Turns out I’m not the only classical instrumentalist with a penchant for improvising who loves Frank Sinatra. Jeff Agrell has a great post about his experience playing in an orchestra backing up Sinatra-embodier Steve Lippia. Jeff adds a brilliant description of techniques jazz singers use that classical players hardly ever do, and, asking himself why jazz singers do what they do, offers wise insight into what makes effective performances so effective:
1) Variety. The success of every composition depends on the proper balance of unity (what you can predict) and variety (what you can’t). Too much unity and the listener is bored. Too much variety and the listener is frustrated. A 50/50 balance is just right, where the listener can guess what’s coming next about half the time.
2) Expression. None of the tracks were unaccompanied. All vocal lines have a band supporting them, contrasting with them, providing solid beat (predictable) plus phrase end fills, occasional bridge choruses, and rhythmic punctuation along the way (variety) against which the vocal lines can create their magic.
(Read the whole post–it’s worth it.)
This balance of steadiness and freedom, of predictability and surprise, about which Jeff writes so clearly, is one of the essentials in a great free improvisation. Which is why, I suppose, I love improvised melodies over drones or ostinatos (repeated patterns), which provide a solid platform to be creative over.
I’m reminded of when years ago I played in a small orchestra backing up Smokey Robinson. Smokey toured with his own rhythm section and added local strings, as I recall. (Maybe winds, too. I’m not sure. But bless him for hiring those of us he hired!)
We locals had a rehearsal with his music director, who played a Dr. Beat metronome, set to its most clanky setting, through an amplifier.

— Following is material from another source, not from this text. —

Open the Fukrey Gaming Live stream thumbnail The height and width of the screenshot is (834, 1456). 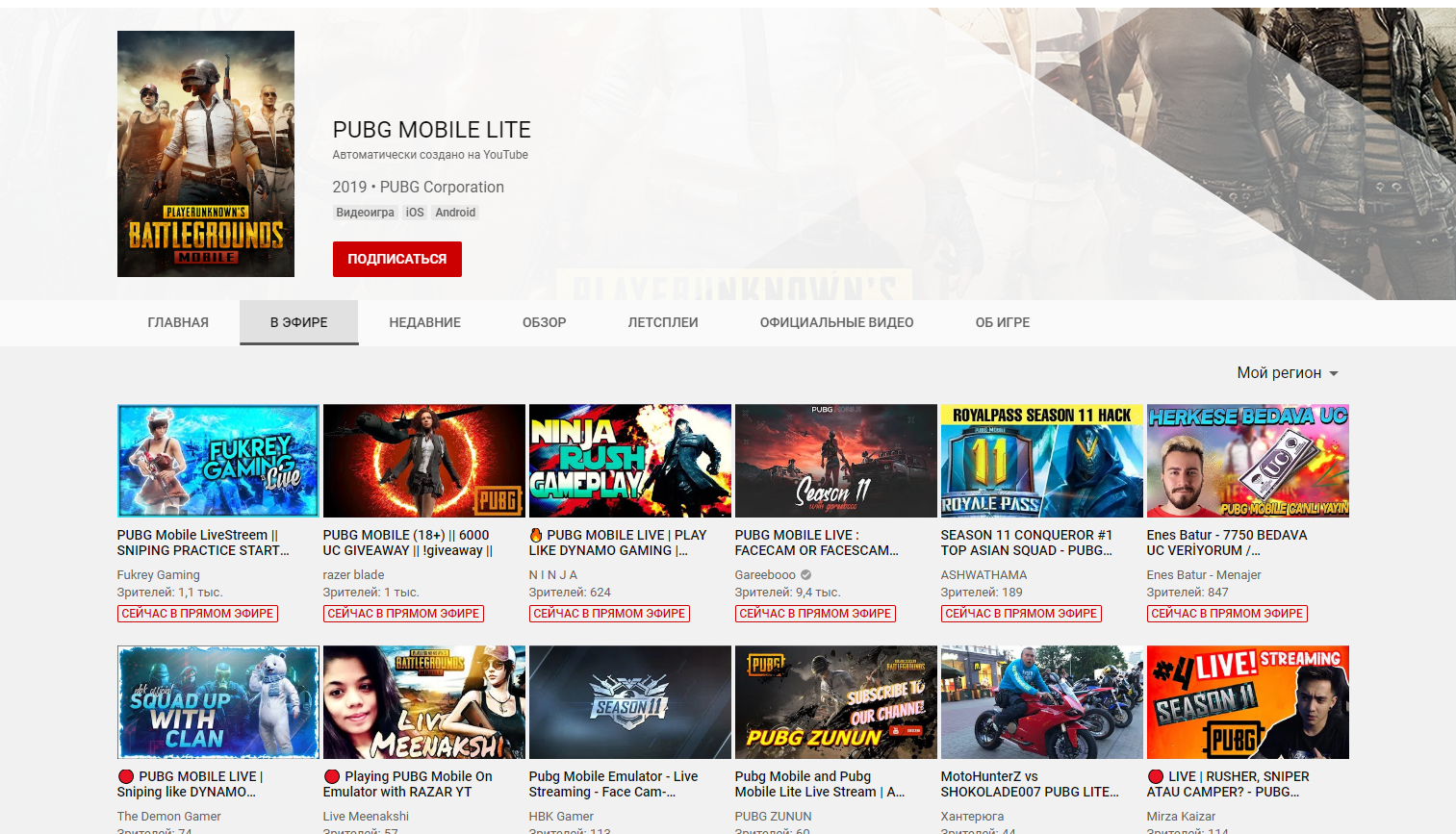pyautogui.click(x=218, y=461)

“Ladies and gentleman, there is no interpretation,” the m.d. announced, with obviously-practiced authority, seeming somewhat grim about having to retrain yet another set of overly-lyrical musicians.
“There is no rubato. There will be no slowing down or speeding up. You will stay exactly with the beat” Resigned but determined, he worked to make sure we knew the charts and kept everything steady. (OK, there may have been some ritards as songs ended, and some cued entrances and holds. But 99% of the time, we were amazingly rock-solid and did not adjust to what he was doing.)
It seemed obnoxious in the rehearsal. In the concert, I got it. We hadn’t rehearsed with Smokey. Didn’t need to. Because there was no interpretation on our parts. He did his magic over the solid foundation his music director made sure we gave him. We were steady so he could be free.
And here he is, in the most recent video on his website, in which the virtues of a steady-as-a-rock rhythm section are in abundant evidence:
2 responses to ““Ladies and gentleman, there is no interpretation.””
I just discovered your blog thanks to Jon Silpayamanant. Looks fascinating! I look forward to exploring it. I would like to comment on this post which raises some interesting issues. Yes, most certainly if you are putting together a backing ensemble for a Smokey Robinson concert and with very limited rehearsal time and with no rehearsal with the singer himself, then the only way to go is “no interpretation” and “no rubato”. What is needed is the solid foundation. But, this is a consequence of two factors: the brief rehearsal time and the limitations of the genre. Classical musicians use rubato in a multitude of ways because not responding to the subtle tensions and relaxations of the music gives you a bad performance. I put up a post on this here: http://themusicsalon.blogspot.com/2011/12/now-do-something-with-it.html
November 27th? Give us a new blog post already, Eric!